ITEM 3.  INCORPORATION OF DOCUMENTS BY REFERENCE.

         The following documents, which have heretofore been filed by
eDiets.com, Inc. (the "Company") with the Securities and Exchange Commission
(the "Commission"), are incorporated by reference in this registration
statement, except to the extent that any statement or information therein is
modified, superseded or replaced by a statement or information contained in any
other subsequently filed document incorporated herein by reference:

         (i) The Company's prospectus dated May 12, 2000 filed pursuant to Rule
424(b) of the Securities Act of 1933, included as part of the Company's
Registration Statement on Form SB-2 (file No. 333-93971).

         (ii) All other reports filed since December 31, 1999 by the Company
pursuant to Section 13(a) or 15(b) of the Securities Act of 1934, as amended.

                                       2


         (iii) The description of the Company's Common Stock, par value $.001,
contained in the Company's Registration Statement on Form 8-A which was declared
effective on May 12, 2000, including any amendment or report filed for the
purpose of updating such description.

         All documents filed by the Company pursuant to Sections 13(a), 13(c),
14 and 15(d) of the Exchange Act after the date hereof, and prior to the filing
of a post-effective amendment which indicates that all securities offered have
been sold or which deregisters all securities then remaining unsold, shall be
deemed to be incorporated by reference herein and to be a part hereof from the
date of filing of such documents.

ITEM 4.  DESCRIPTION OF SECURITIES.

         Not applicable.

ITEM 5.  INTERESTS OF NAMED EXPERTS AND COUNSEL.

         Not applicable.

ITEM 6.  INDEMNIFICATION OF DIRECTORS AND OFFICERS.

         Section 145 of the General Corporation Law of Delaware provides for the
indemnification of officers and directors under certain circumstances against
expenses incurred successfully defending against a claim and authorizes Delaware
corporations to indemnify their officers and directors under certain
circumstances against expenses and liabilities incurred in legal proceedings
involving such persons because of their being or having been an officer or
director. The Restated Certificate of Incorporation of the Company provides for
indemnification of its officers and directors to the full extent authorized by
law. The Company is also a party to indemnification agreements with each of its
directors and officers.

ITEM 7.  EXEMPTION FROM REGISTRATION CLAIMED.

         Not applicable.

ITEM 8.  EXHIBITS.

         See Exhibit Index which is incorporated herein by reference.

ITEM 9.  UNDERTAKINGS.

         (a)      The undersigned registrant hereby undertakes:

                  (1) To file, during any period in which offers or sales are
being made, a post-effective amendment to this registration statement:

                                       3


                           i. to include any prospectus required by Section
10(a)(3) of the Securities Act of 1933 (the "Securities Act");

                           ii. to reflect in the prospectus any facts or events
arising after the effective date of the registration statement (or the most
recent post-effective amendment thereof) which, individually or in the
aggregate, represent a fundamental change in the information set forth in the
registration statement; and

                           iii. to include any material information with respect
to the plan of distribution not previously disclosed in the registration
statement or any material change to such information in the registration
statement;

                           provided, however, that paragraphs (a)(1)(i) and
(a)(1)(ii) do not apply if the registration statement is on Form S-3 or Form
S-8, and the information required to be included in a post-effective amendment
by those paragraphs is contained in periodic reports filed by the registrant
pursuant to section 13 or section 15(d) of the Exchange Act that are
incorporated by reference in the registration statement.

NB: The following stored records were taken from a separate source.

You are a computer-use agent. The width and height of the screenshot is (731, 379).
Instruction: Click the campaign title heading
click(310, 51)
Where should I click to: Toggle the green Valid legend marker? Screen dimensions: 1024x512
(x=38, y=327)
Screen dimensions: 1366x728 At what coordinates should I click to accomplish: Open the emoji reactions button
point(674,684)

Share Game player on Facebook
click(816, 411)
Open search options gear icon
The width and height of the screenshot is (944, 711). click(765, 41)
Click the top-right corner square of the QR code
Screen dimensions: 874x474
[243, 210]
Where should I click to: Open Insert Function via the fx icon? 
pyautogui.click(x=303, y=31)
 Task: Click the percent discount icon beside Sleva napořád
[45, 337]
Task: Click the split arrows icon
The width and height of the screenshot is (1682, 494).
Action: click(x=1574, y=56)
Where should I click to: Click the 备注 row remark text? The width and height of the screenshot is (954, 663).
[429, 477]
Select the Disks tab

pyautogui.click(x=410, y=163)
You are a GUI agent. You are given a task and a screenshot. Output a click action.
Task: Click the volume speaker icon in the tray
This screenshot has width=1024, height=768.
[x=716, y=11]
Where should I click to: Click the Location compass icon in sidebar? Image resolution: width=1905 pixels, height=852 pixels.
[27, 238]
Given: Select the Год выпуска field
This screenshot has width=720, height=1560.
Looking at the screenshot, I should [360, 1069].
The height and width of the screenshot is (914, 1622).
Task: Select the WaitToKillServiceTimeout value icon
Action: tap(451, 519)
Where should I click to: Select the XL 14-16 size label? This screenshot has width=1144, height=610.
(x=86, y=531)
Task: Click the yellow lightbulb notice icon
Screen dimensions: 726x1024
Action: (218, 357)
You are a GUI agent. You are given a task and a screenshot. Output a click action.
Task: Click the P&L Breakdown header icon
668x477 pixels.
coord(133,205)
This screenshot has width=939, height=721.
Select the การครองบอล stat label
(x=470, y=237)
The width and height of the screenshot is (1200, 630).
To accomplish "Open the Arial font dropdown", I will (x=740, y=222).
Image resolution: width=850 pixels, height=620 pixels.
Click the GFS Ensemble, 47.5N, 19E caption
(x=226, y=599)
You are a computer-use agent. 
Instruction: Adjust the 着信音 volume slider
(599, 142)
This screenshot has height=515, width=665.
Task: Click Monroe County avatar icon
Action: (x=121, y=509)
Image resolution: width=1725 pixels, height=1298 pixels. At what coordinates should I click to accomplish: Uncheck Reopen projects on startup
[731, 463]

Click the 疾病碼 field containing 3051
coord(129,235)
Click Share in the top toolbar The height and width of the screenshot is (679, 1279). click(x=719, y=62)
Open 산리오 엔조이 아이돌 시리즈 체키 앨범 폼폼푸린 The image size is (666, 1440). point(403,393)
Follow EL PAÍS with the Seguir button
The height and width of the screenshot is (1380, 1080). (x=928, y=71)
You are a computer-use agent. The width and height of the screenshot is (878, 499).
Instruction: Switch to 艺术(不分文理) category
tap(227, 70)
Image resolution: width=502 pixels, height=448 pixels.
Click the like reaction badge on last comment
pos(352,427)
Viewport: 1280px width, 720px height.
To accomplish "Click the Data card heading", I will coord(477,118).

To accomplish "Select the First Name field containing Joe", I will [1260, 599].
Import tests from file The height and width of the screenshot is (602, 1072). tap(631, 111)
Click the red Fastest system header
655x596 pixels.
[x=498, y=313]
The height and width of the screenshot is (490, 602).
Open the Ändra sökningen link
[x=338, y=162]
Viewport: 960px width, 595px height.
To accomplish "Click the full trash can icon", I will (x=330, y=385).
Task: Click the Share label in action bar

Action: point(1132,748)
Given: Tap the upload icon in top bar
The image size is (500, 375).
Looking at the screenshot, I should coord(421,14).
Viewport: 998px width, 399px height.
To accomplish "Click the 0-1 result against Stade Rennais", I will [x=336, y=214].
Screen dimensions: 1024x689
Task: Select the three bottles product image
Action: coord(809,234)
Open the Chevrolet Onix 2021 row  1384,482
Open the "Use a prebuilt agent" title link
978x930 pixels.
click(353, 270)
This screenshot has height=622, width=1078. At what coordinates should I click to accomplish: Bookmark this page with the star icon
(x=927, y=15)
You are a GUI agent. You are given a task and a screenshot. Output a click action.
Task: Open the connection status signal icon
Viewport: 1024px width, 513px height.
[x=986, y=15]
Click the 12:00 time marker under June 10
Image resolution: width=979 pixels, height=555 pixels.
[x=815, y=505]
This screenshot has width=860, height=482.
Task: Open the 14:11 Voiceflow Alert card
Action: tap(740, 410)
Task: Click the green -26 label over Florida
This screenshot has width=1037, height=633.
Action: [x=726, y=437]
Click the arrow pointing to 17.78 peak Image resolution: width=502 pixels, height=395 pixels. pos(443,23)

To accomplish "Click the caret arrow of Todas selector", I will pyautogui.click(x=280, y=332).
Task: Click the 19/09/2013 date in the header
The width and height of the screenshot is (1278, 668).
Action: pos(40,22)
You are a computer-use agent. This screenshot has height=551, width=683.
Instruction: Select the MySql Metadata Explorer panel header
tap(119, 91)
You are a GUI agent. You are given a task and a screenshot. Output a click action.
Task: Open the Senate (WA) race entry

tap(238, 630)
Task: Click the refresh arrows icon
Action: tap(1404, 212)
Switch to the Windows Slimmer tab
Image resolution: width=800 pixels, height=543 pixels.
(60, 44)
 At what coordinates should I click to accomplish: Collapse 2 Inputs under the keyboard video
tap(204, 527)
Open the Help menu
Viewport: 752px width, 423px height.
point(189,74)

                  (2) That, for the purpose of determining any liability under
the Securities Act, each such post-effective amendment shall be deemed to be a
new registration statement relating to the securities offered therein, and the
offering of such securities at that time shall be deemed to be the initial bona
fide offering thereof.

                  (3) To remove from registration by means of a post-effective
amendment any of the securities being registered which remain unsold at the
termination of the offering.

         (b) The undersigned registrant hereby undertakes that, for purposes of
determining any liability under the Securities Act, each filing of the
registrant's annual report pursuant to section 13(a) or Section 15(d) of the
Exchange Act that is incorporated by reference in the registration statement
shall be deemed to be a new registration statement relating to the securities
offered therein, and the offering of such securities at that time shall be
deemed to be the initial bona fide offering thereof.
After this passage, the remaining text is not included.